Integrate Development with Growth – Adapt strategy to environmental conditions by balancing resource investments in increasing size, constructing associated support systems, and differentiating function.  Strategy may be optimized through more than one combination of resource investments, as success is not a single state, but rather a measurement relative to environmental conditions

i) Combine Modular and Nested Components – Organize functional units of graduated size into a whole comprised of sets and subsets.  The form of the whole will be capable of adapting readily to changing conditions.
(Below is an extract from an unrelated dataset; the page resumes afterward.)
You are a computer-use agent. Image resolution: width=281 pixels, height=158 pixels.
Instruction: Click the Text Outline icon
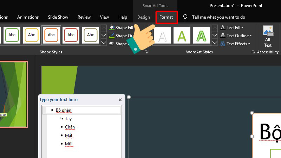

Removing a small quantity of units will not compromise overall function.

ii) Build from the Bottom Up – Establish a physical and/or social environment in which component parts may self-organize to form a cooperative system of indeterminate form.

iii) Self-Organize – Allow internally driven assembly of component parts into a cooperative system.  A self-organized system assumes form based on the properties of the space in which it forms, and exhibits emergence (the appearance of a property not previously observed as a functional characteristic of the system)

[We see a clear overlap between “build from the bottom up” and “self-organize.”  Self-organization is the action which occurs in the physical or social environment which is built from the bottom up.]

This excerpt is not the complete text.